• **O QUE SE PEDE**: Consegue localizar nos registros todas as linhas que contêm a palavra "natural" e copiá-las? Diferencie maiúsculas de minúsculas.

• **DADOS FORNECIDOS**:

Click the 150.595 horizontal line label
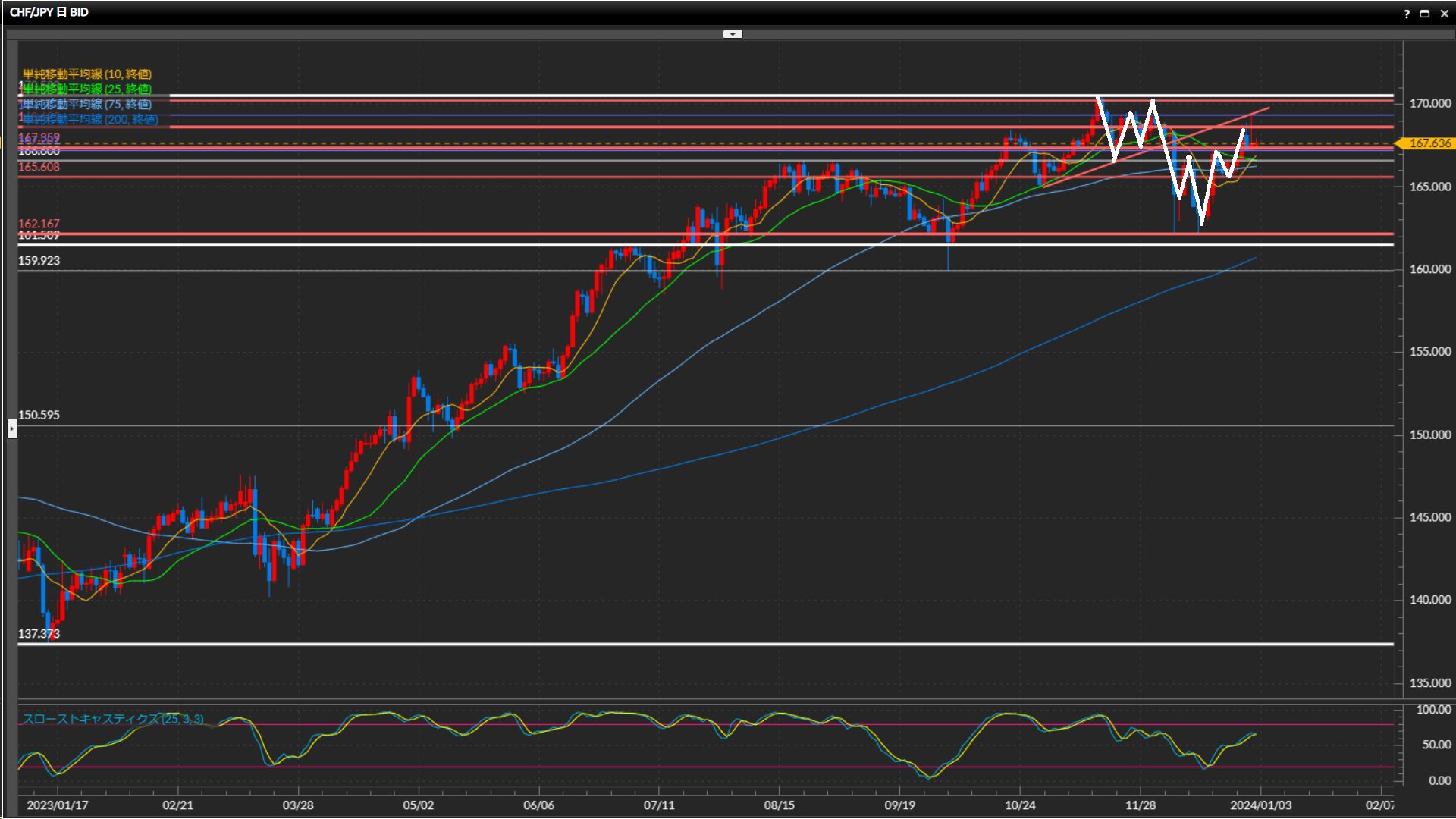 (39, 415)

--

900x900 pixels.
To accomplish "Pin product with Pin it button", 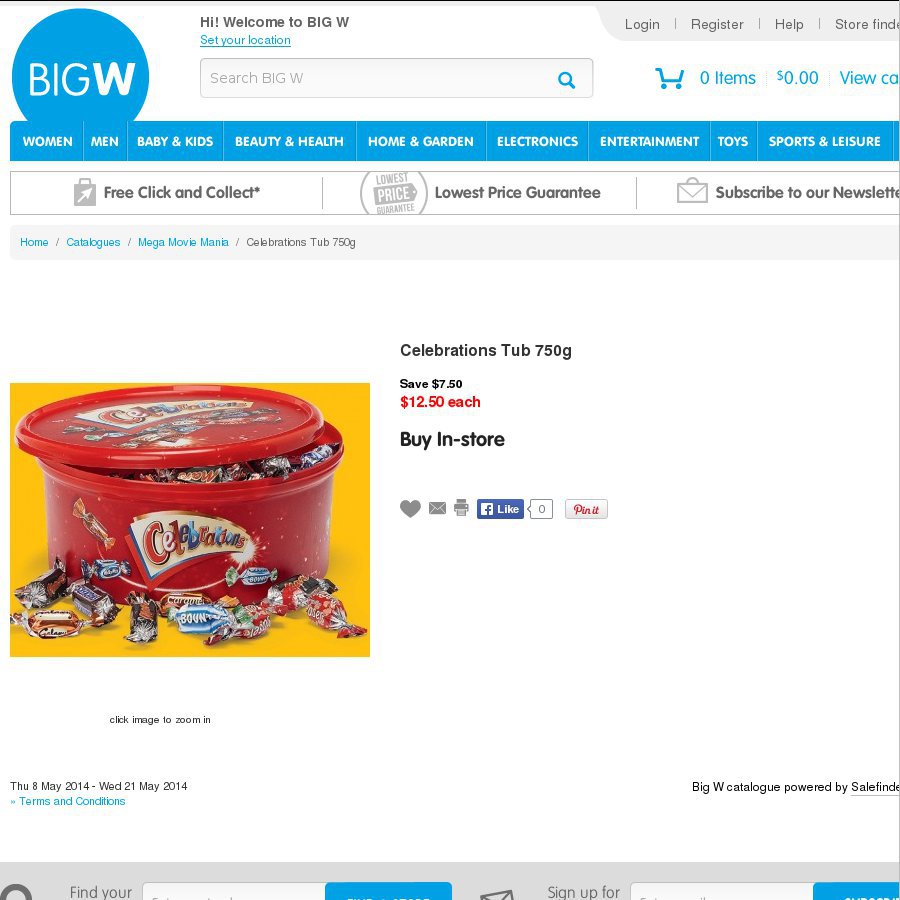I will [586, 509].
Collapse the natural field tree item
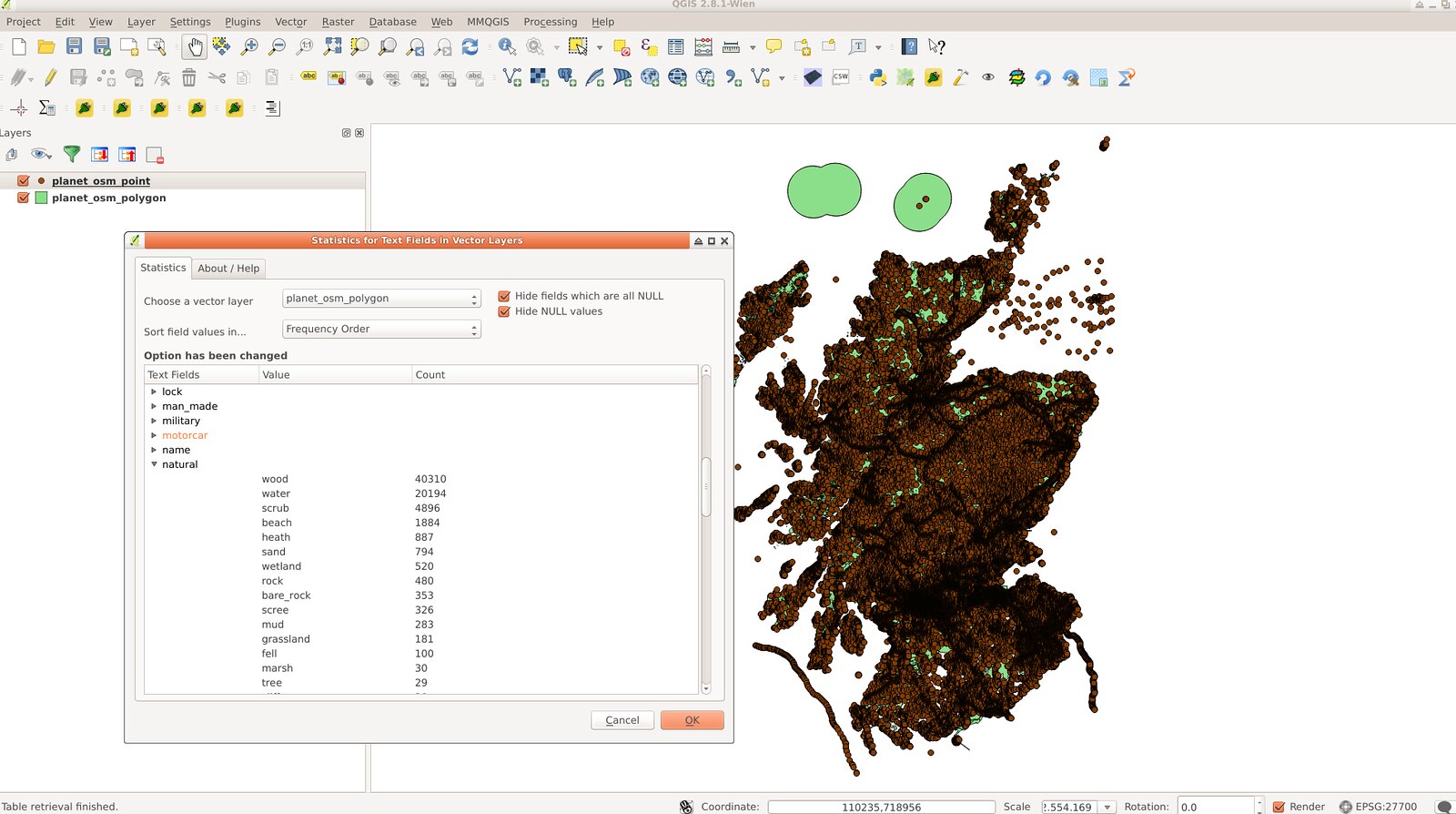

• **RESPOSTA**:
Collapse the natural field tree item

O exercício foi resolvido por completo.